### WHAT YOU NEED TO DO
Write out the records verbatim, from the line with "Task: Click the cloud sync icon" up to and including the line with "click(x=310, y=134)", leaving out the pictures.

[BEGIN EXTRACTED INFORMATION]

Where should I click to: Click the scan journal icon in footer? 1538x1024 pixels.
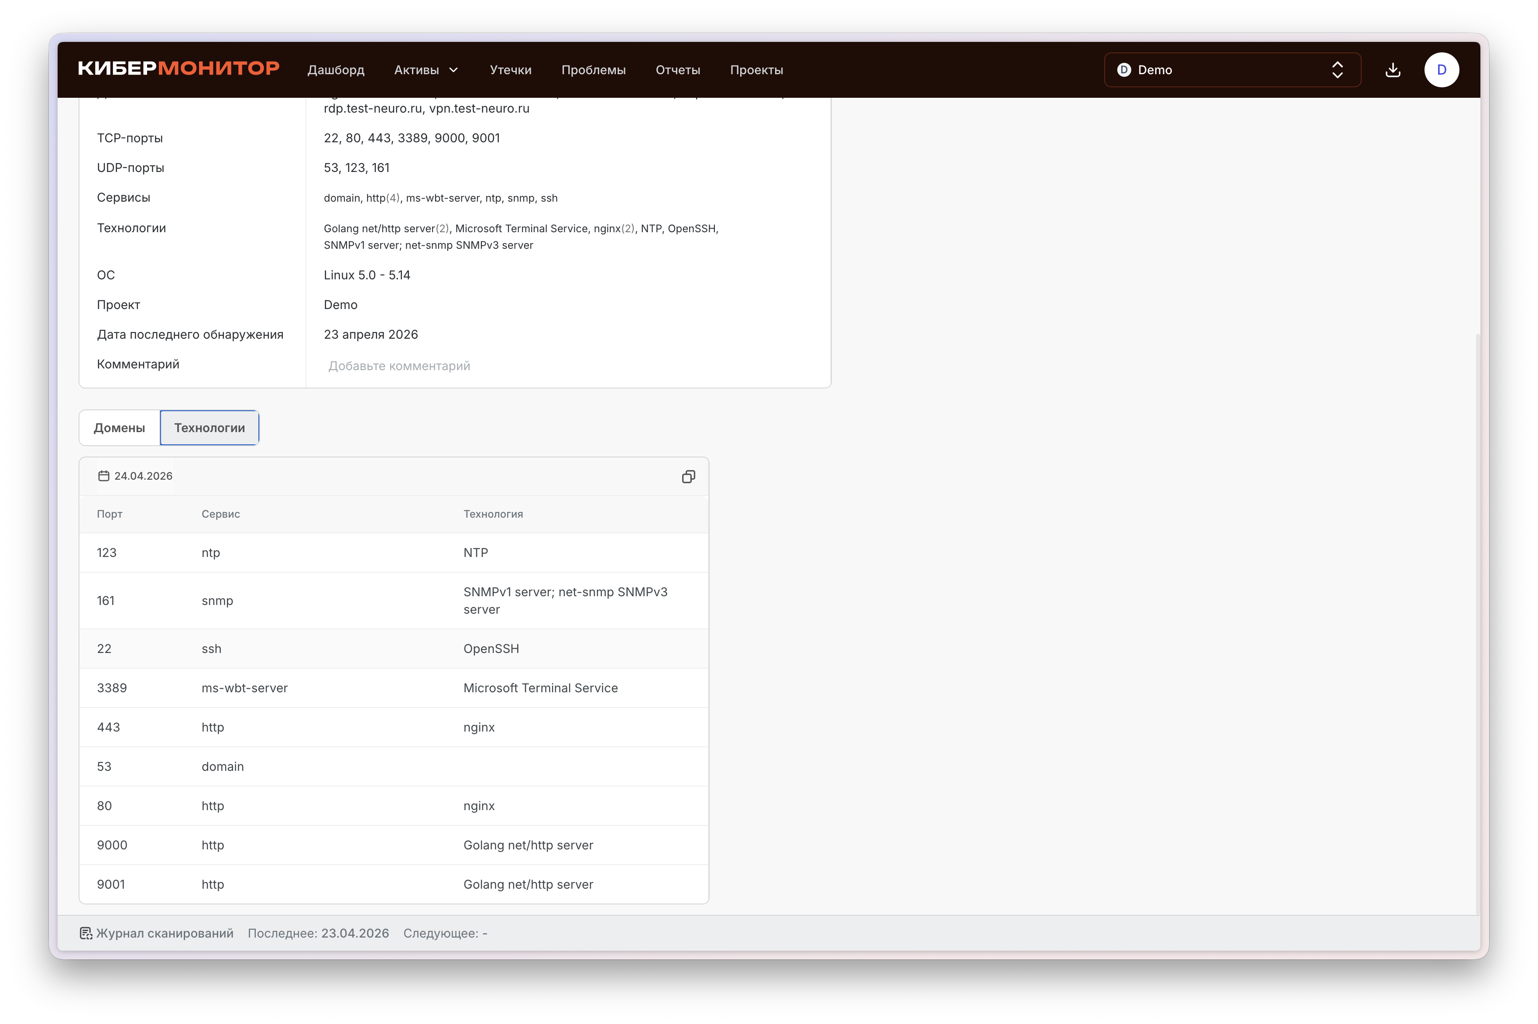pos(86,933)
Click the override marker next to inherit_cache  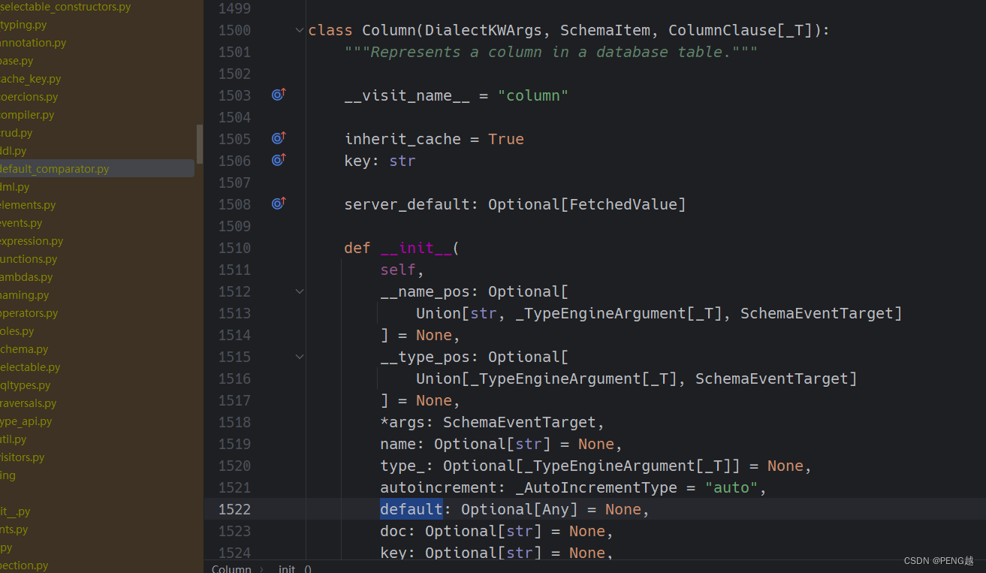[279, 138]
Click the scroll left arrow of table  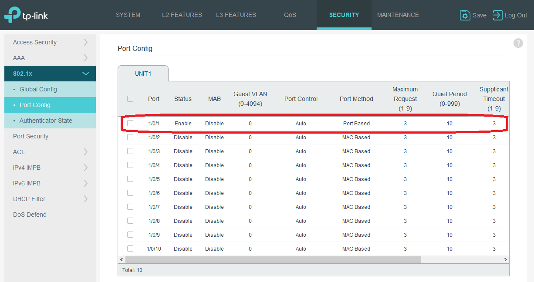(122, 259)
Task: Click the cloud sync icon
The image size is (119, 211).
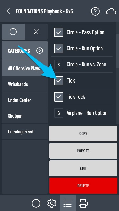Action: pos(111,11)
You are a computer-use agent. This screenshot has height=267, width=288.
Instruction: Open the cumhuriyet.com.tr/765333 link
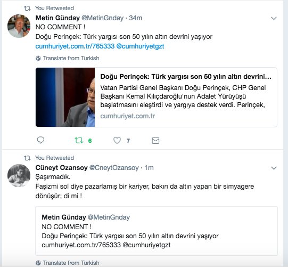pos(75,46)
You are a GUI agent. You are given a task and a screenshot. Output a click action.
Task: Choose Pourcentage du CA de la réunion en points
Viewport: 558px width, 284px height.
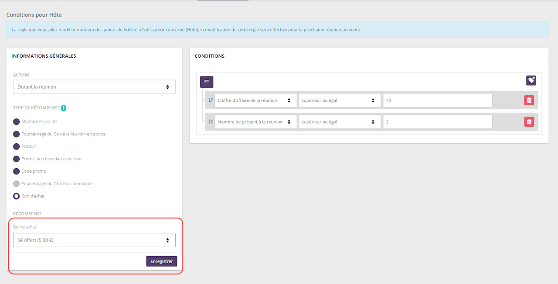click(17, 134)
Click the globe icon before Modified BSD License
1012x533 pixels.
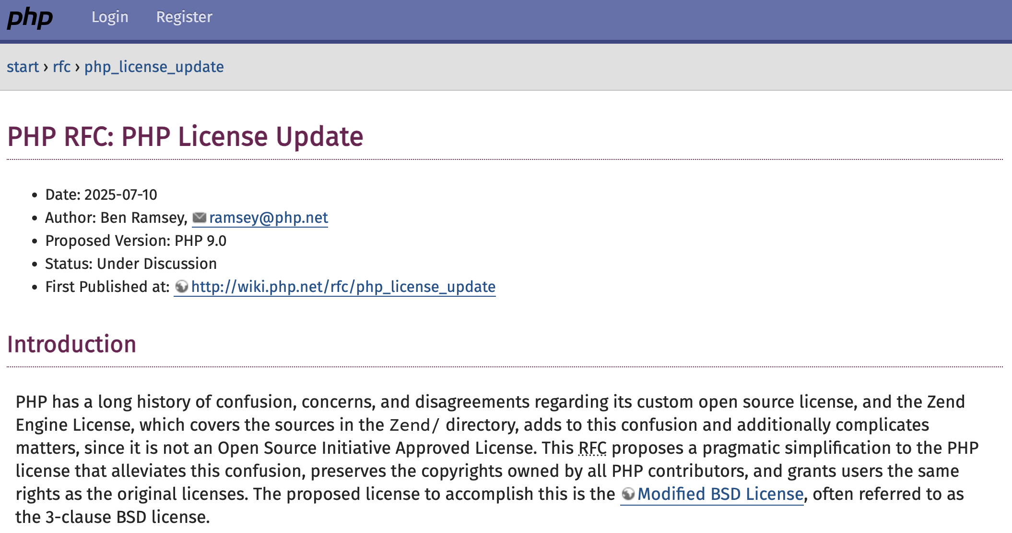pyautogui.click(x=628, y=494)
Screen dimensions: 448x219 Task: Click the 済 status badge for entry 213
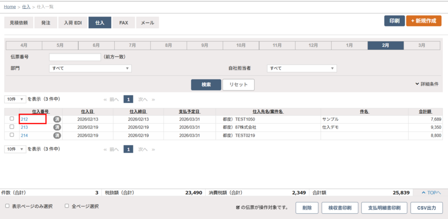tap(57, 127)
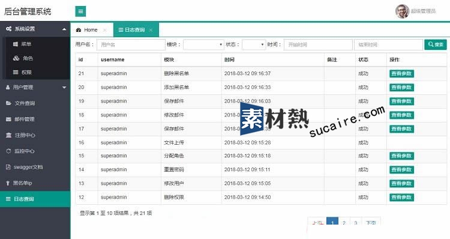Open the 状态 dropdown filter
Image resolution: width=450 pixels, height=239 pixels.
254,44
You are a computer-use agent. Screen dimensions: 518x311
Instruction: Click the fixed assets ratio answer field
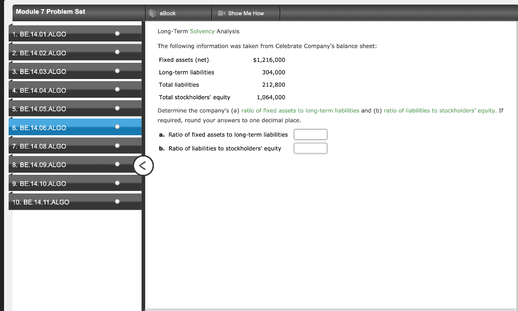click(x=310, y=134)
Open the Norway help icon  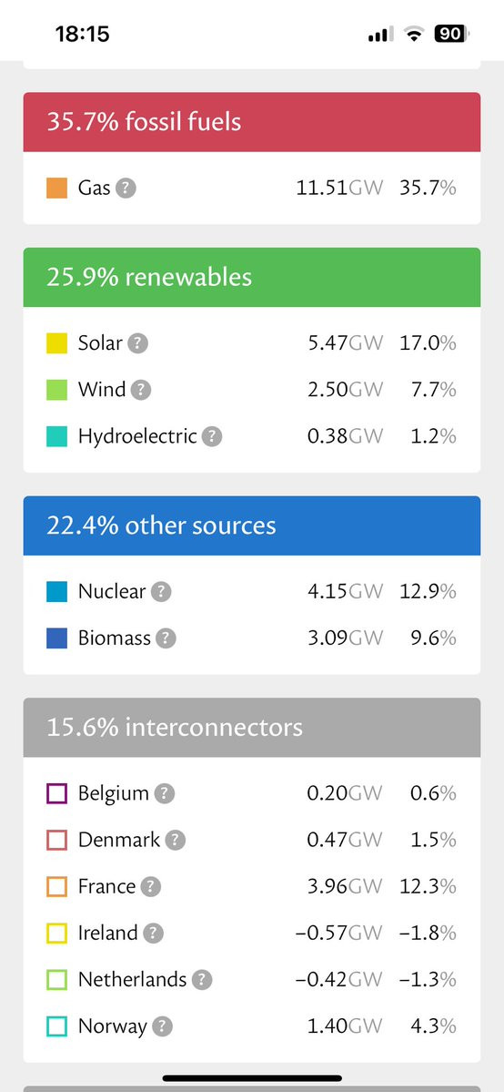tap(162, 1026)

[END EXTRACTED INFORMATION]

### RESPONSE TO THE TASK
Task: Click the cloud sync icon
The image size is (119, 211).
Action: pos(111,11)
You are a computer-use agent. This screenshot has height=267, width=288.
Instruction: Open the cumhuriyet.com.tr/765333 link
pos(75,46)
You are a GUI agent. You are given a task and a screenshot. Output a click action.
Task: Choose Pourcentage du CA de la réunion en points
Viewport: 558px width, 284px height.
click(17, 134)
Click the globe icon before Modified BSD License
1012x533 pixels.
pyautogui.click(x=628, y=494)
Screen dimensions: 448x219 Task: Click the 済 status badge for entry 213
tap(57, 127)
Open the 状态 dropdown filter
Image resolution: width=450 pixels, height=239 pixels.
254,44
You are a computer-use agent. Screen dimensions: 518x311
Instruction: Click the fixed assets ratio answer field
click(x=310, y=134)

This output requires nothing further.